◆ **Written problem A**
In the passage on data anomalies, rewrite the stretch from "Detecting anomalies is" through "in dynamic datasets.", replacing "clustering" with "regression".
◆ **Written problem B**
According to the passage on data anomalies, what noteworthy things can anomalies indicate?

◆ **Document text**
┌────────

Outliers require careful treatment since they can indicate important anomalies worth further investigation or simply result from collecting incorrect data. Depending on context, these can be eliminated, altered or algorithmically handled using certain techniques to minimize their effects. In sum, outliers form part of the crucial components used in data analysis requiring an accurate identification and proper handling to make sure results obtained are strong and dependable.

Anomalies

Anomalies in data refer to data points or patterns that deviate significantly from the expected or normal behavior, often signaling rare or exceptional occurrences. They are distinct from outliers in that anomalies often refer to unusual patterns that may not be isolated to a single data point but can represent a broader trend or event that warrants closer examination. These anomalies can arise due to various reasons, including rare events, changes in underlying systems, or flaws in data collection or processing methods.

Detecting anomalies is a critical task in many domains, as they can uncover important insights or highlight errors that could distort analysis. Statistical methods such as clustering, classification, or even machine learning techniques like anomaly detection algorithms are often employed to identify such deviations. In addition to traditional methods, time series analysis or unsupervised learning approaches can be used to detect shifts in patterns over time, further enhancing the detection of anomalies in dynamic datasets.

Anomalies are often indicators of something noteworthy, whether it’s a significant business event, a potential fraud case, a technical failure, or an unexpected change in behavior. Therefore, while they can sometimes represent data errors or noise that need to be cleaned or corrected, they can also reveal valuable insights if analysed properly. Just like outliers, anomalies require careful handling to ensure that they are properly addressed, whether that means investigating the cause, adjusting the data, or utilising algorithms designed to deal with them in the context of the larger dataset.

Contextual anomaly

There are three main types of anomalies: point anomalies, contextual anomalies, and collective anomalies. Point anomalies, also known as outliers, are individual data points that deviate significantly from the rest of the dataset, often signaling errors or rare events. Contextual anomalies are data points that are unusual in a specific context but may appear normal in another. These anomalies are context-dependent and are often seen in time-series data, where a value might be expected under certain conditions but not others. Collective anomalies, on the other hand, occur when a collection of related data points deviates collectively from the norm, even if individual points within the group do not seem anomalous on their own.

For my research, I will focus on contextual anomalies. A contextual anomaly is when a data point is unusual only in a specific context but may not be an outlier in a general sense. As we have already written and spoken about outliers, I will focus on contextual anomaly in this article.

└────────

◆ **Recorded information**
┌────────

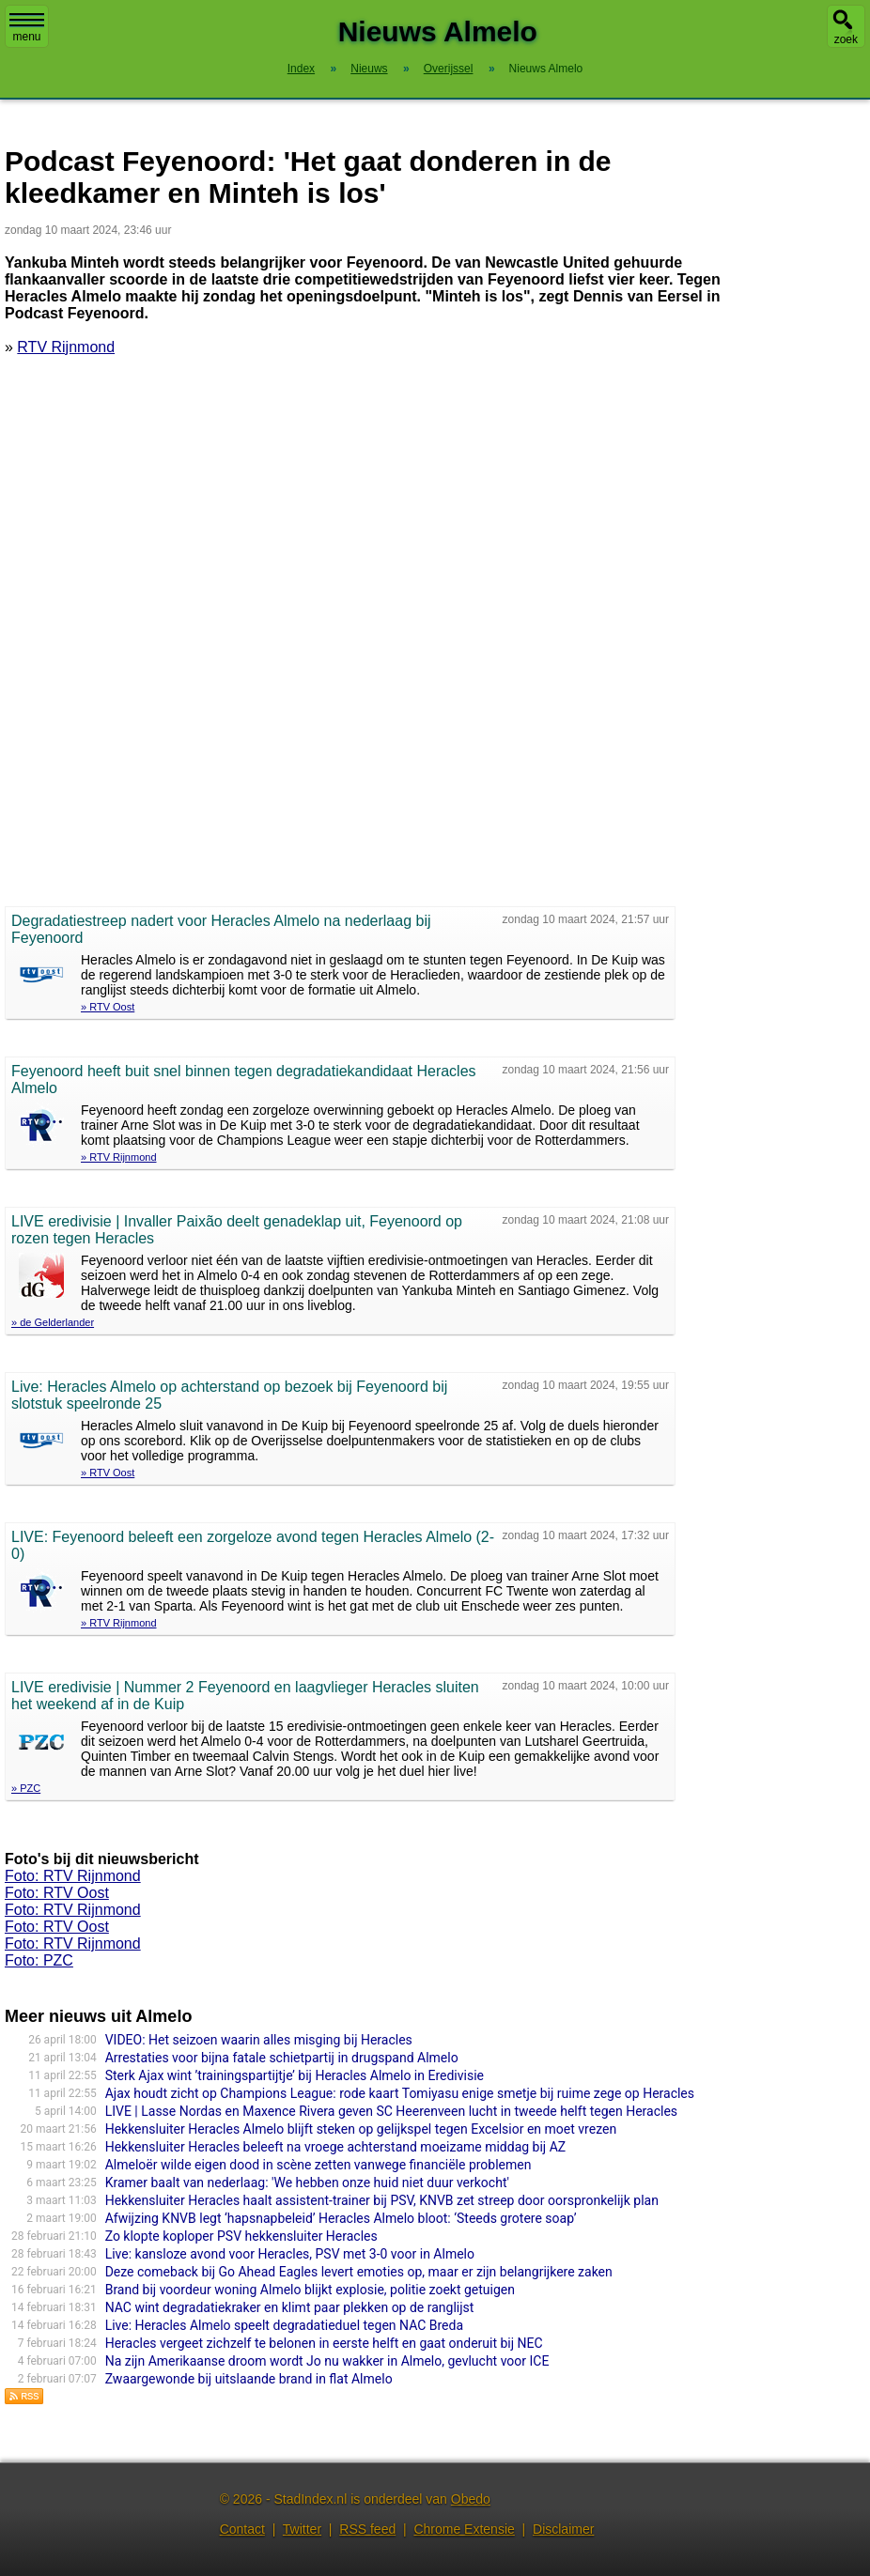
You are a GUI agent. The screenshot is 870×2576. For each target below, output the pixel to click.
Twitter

└────────
┌────────

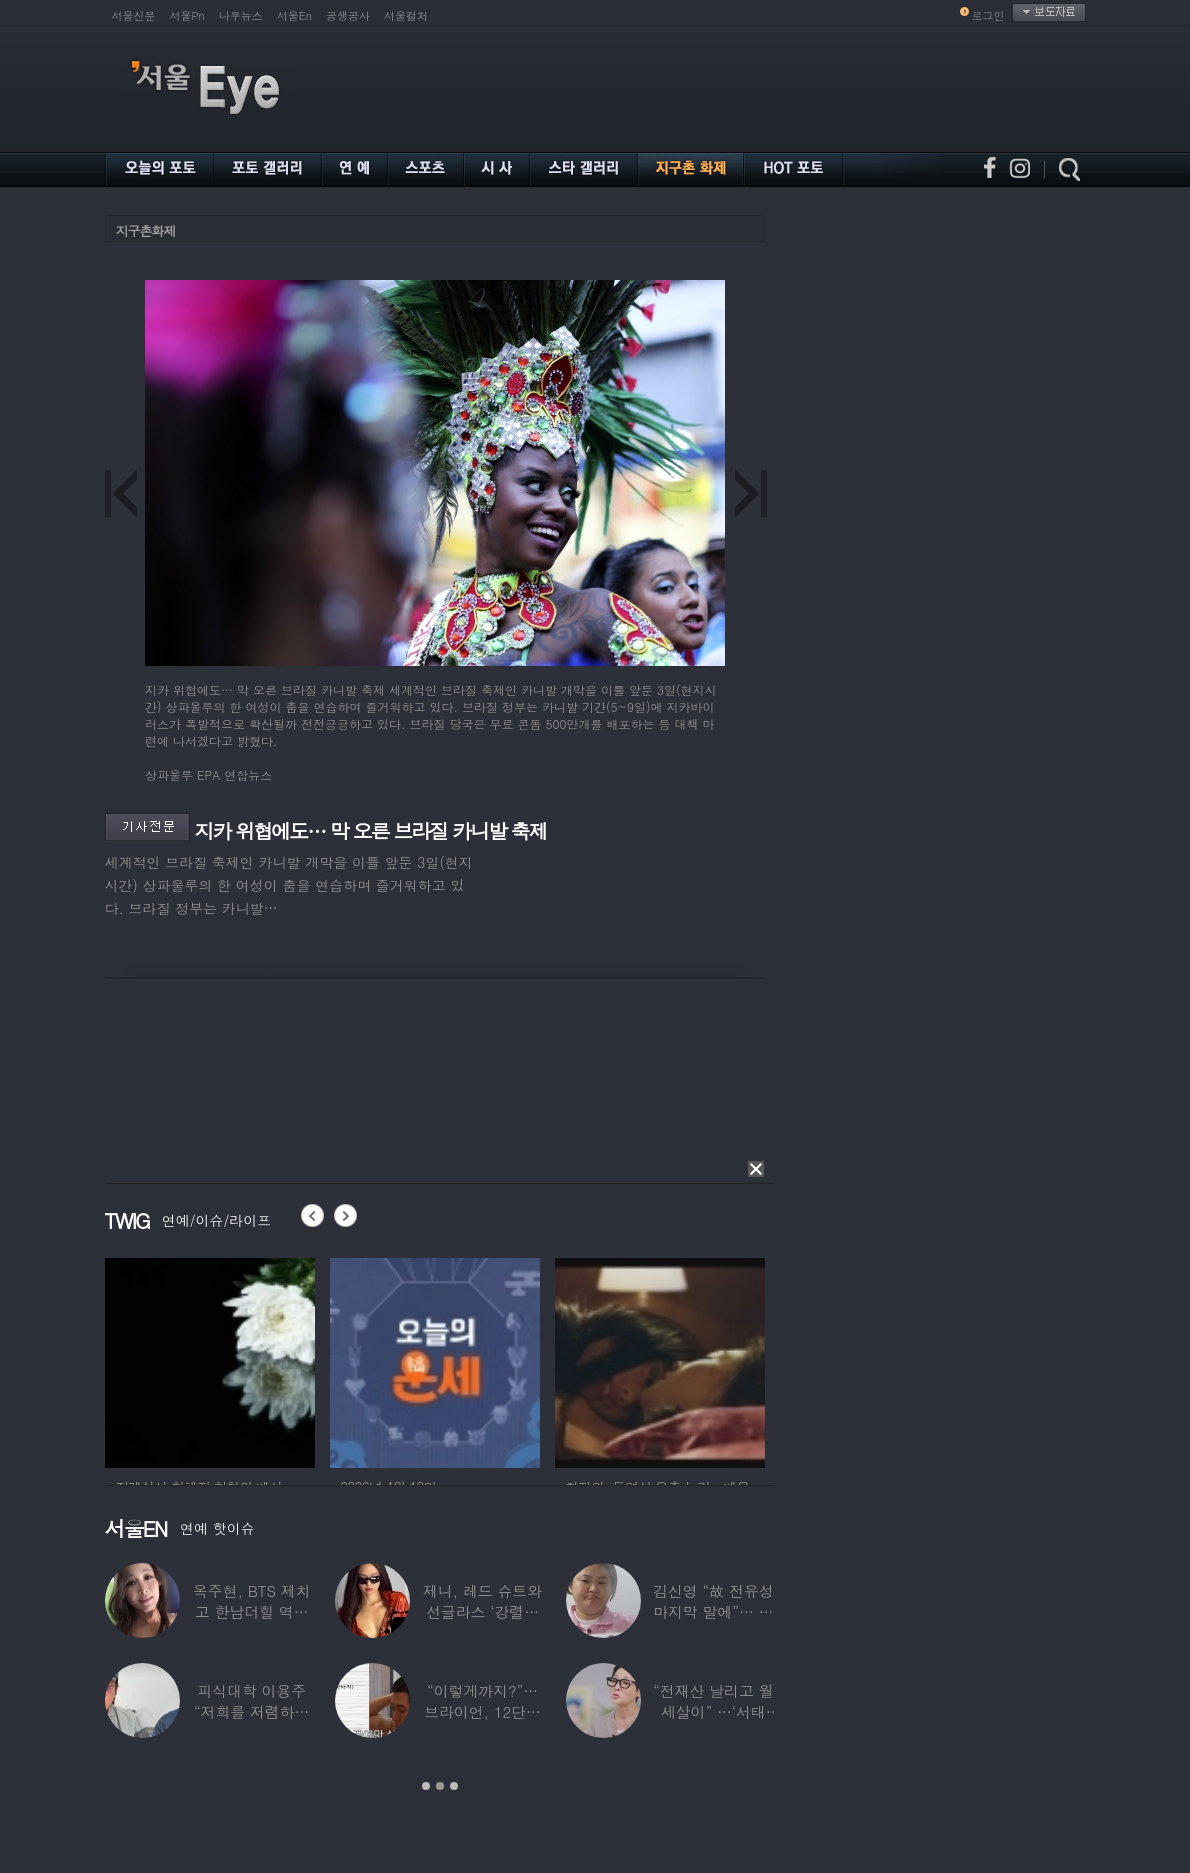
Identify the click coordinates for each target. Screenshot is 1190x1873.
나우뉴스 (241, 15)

└────────

◆ **Correct output A**
Detecting anomalies is a critical task in many domains, as they can uncover important insights or highlight errors that could distort analysis. Statistical methods such as regression, classification, or even machine learning techniques like anomaly detection algorithms are often employed to identify such deviations. In addition to traditional methods, time series analysis or unsupervised learning approaches can be used to detect shifts in patterns over time, further enhancing the detection of anomalies in dynamic datasets.

◆ **Correct output B**
- a significant business event
- a potential fraud case
- a technical failure
- an unexpected change in behavior